Abdullah Çevrim

Personal information
- Date of birth: 20 July 1941
- Date of death: 19 February 2019 (aged 77)
- Place of death: Fethiye, Turkey
- Position(s): Midfielder

Youth career
- Kuleli Military High School

Senior career*
- Years: Team / Apps / (Gls)
- Harbiye
- 1961-1966: Gençlerbirliği / 138 / (41)
- 1966-1970: Fenerbahçe / 106 / (23)
- 1970-1972: MKE Ankaragücü /  / (6)
- Gaziantepspor

International career
- Turkey MNT / 6

= Abdullah Çevrim =

Turkish footballer (1941–2019)

Abdullah Çevrim (20 July 1941 – 19 February 2019) was a Turkish footballer who played as a forward for Gençlerbirliği, Fenerbahçe, MKE Ankaragücü and Gaziantepspor.
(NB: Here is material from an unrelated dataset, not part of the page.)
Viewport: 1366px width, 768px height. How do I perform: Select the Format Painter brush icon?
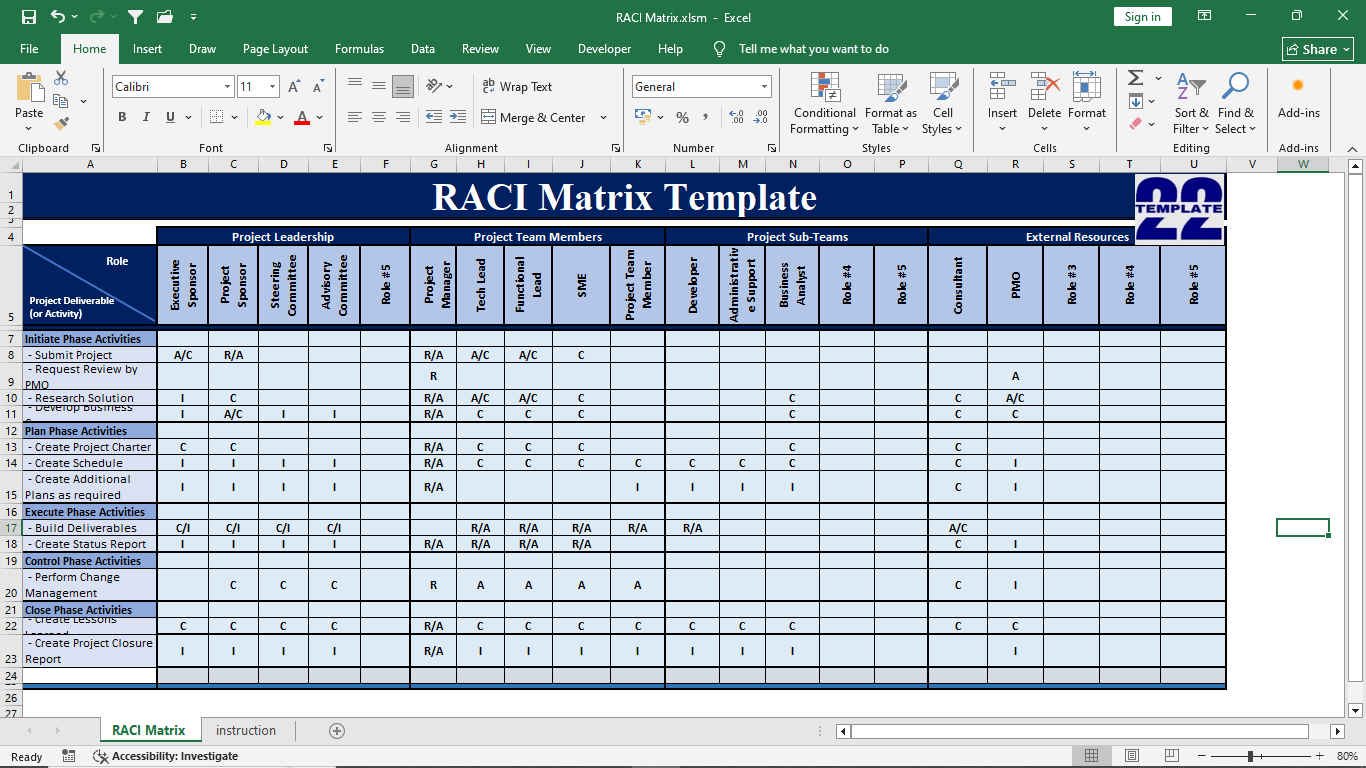61,124
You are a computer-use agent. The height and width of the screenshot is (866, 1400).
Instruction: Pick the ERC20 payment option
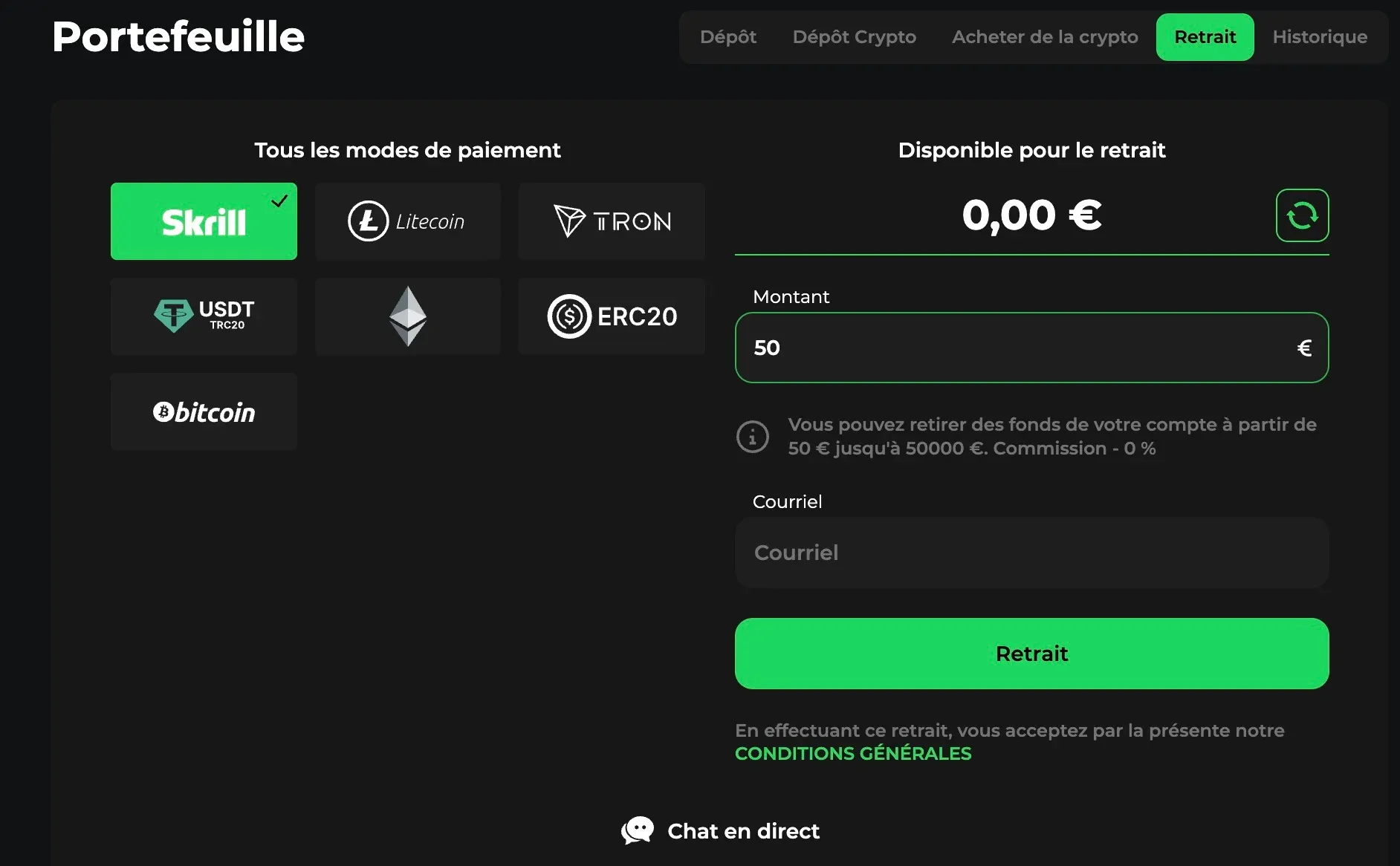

He graduated in Kuleli Military High School where he played in sports, he started his football career with Harbiye SK (Militarty Sport Club) and then transferred to Gençlerbirliği where he scored 41 goals in 138 matches between 1961 and 1966.

He transferred to Fenerbahçe SK and played there four years between 1966 and 1970. He scored 23 goals in 106 matches and won the 1967–8 and 1969–70 Turkish League titles also won 1966-67 Balkan Cup. He played six times for the Turkey national team.

He transferred to MKE Ankaragücü and played with them between 1970 and 1972 and won the Turkish Cup with them in the 1971–72 season.

He died in Fethiye on 19 February 2019 of a heart attack.